21:17c. O direito da primogenitura é dele. O direito da primogenitura incluía uma herança de propriedades em dobro do que era concedido aos outros filhos. O princípio aqui reforçado é que a autoridade paterna não é absoluta. A mera preferência pessoal do pai não justifica desprezo dos direitos costumeiros, divinamente sancionados, daqueles que se encontravam sob sua autoridade paterna.

21:18-21 Se o abuso da autoridade produzia tirania, o desrespeito pela devida autoridade produziria anarquia, a própria contradição da ordem da aliança como uma manifestação do senhorio divino. A autoridade paterna, em particular, fora ordenada por Deus para representar a autoridade divina e para sei a pedia de esquina de todo o governo humano e ordem social. Portanto, enquanto era necessário proteger-se aqueles que se encontravam sob a autoridade do chefe da casa para que não houvesse abuso arbitrário de sua autoridade (vs. 10-17), também era necessário fortalecer essa autoridade contra o espírito da anarquia em uma geração de Belial (v. 20). Está reforçado aqui através das sanções máximas da lei teocrática (v. 21; Êx. 21:15, 17; Lv. 20:9; Dt. 27:16).

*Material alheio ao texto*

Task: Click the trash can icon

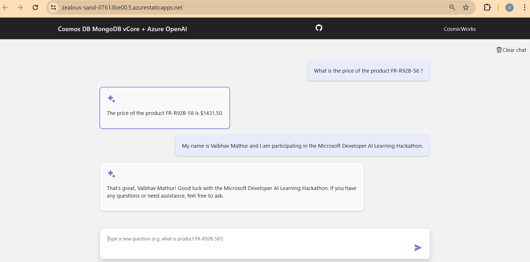Action: click(x=499, y=50)
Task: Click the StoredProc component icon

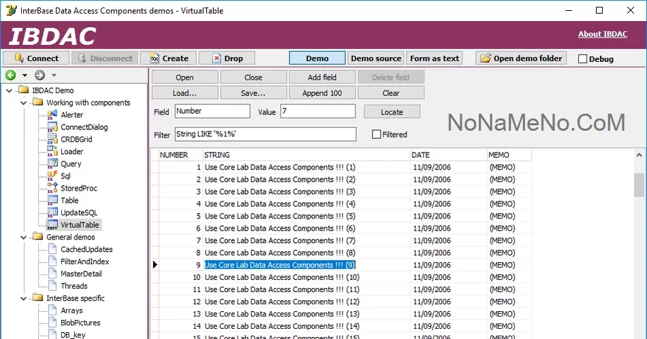Action: click(x=52, y=189)
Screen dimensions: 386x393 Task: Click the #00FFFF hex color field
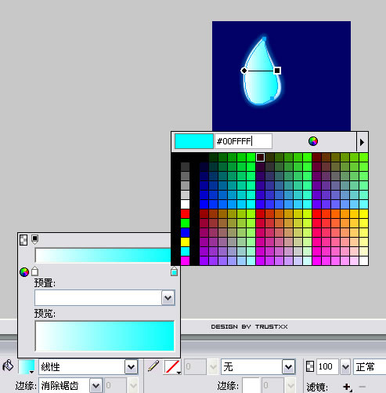pos(244,141)
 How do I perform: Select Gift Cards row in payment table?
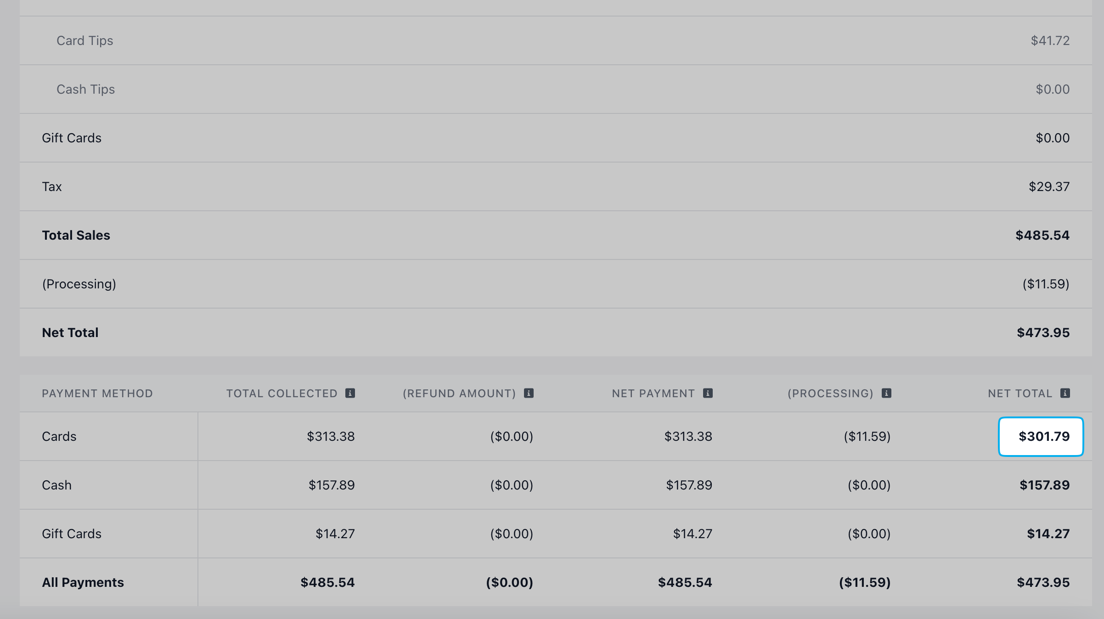click(x=556, y=534)
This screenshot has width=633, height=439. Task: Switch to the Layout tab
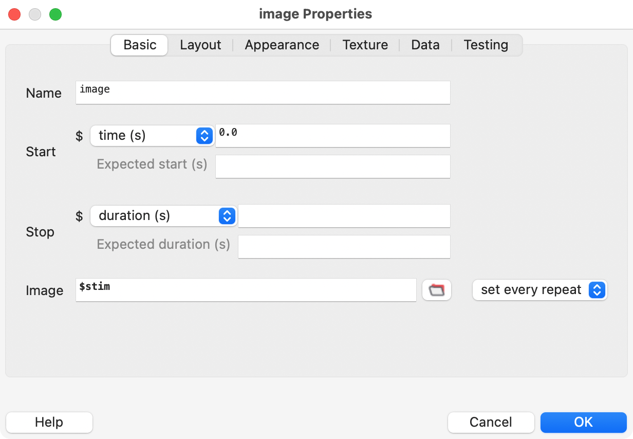[200, 45]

21:18. Ainda castigado. O castigo devia ser o limite da aplicação das sanções judiciais pelos próprios pais. Além disso, o processo judicial devia sei dirigido pelos anciãos à porta da cidade (v. 19), isto é, pela judicatura teocrática local (cons. 16:18 e segs.).

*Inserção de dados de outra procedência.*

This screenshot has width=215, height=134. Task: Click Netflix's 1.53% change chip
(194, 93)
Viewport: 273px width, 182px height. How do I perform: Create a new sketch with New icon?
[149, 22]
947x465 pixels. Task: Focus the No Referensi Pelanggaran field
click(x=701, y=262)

21:22, 23 A lei precedente provinha da autoridade paterna para a autoridade oficial judicial e prescrevia a pena de morte. O presente caso avança no processo judicial um passo além da execução, para a exposição do corpo como uma advertência, proclamação pública da satisfação da justiça. O principio exemplificado é que toda administração da lei teocrática devia operar à serviço da religião da aliança.

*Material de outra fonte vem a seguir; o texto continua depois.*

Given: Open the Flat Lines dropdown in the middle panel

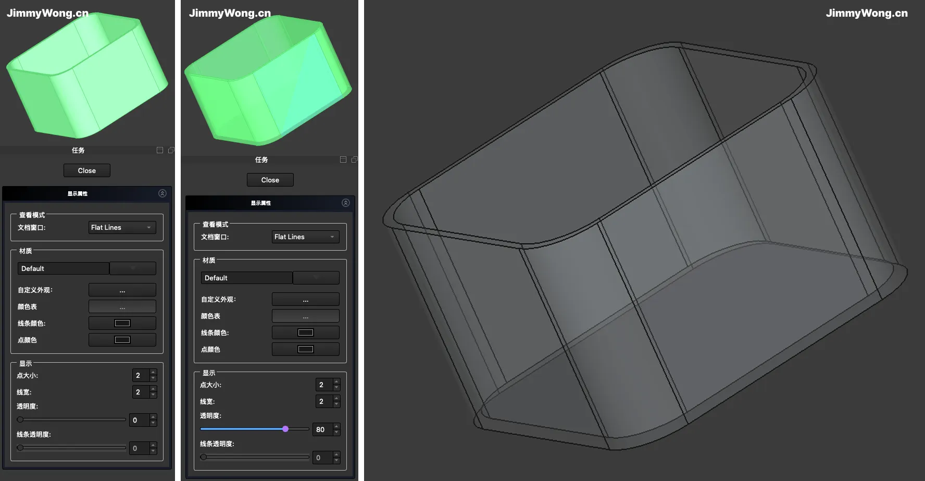Looking at the screenshot, I should tap(306, 237).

21:23 O que foi pendurado no maleiro é maldito de Deus. O condenado teria sido culpado de ofensas declaradas malditas pelas sanções da aliança. Tendo sido executado, visivelmente estaria personificando a ira de Deus que foi derramada. Como carcaça humana exposta às aves e às feras (cons. II Sm. 21:10), o homem pendurado no madeiro seria uma expressão da consumação da maldição divina sobre a raça decaída (cons. por exemplo, Ap. 19:17 e segs.). Nesta conclusão da série de estipulações em que Deus exige uma justiça judicial perfeita e a satisfação de cada reivindicação da justiça, se necessário através de um sofredor vicário, o crente do Novo Testamento lembra-se dAquele que foi maldito de Deus para redimir o Seu povo da maldição inexorável da lei (Gl. 3:13).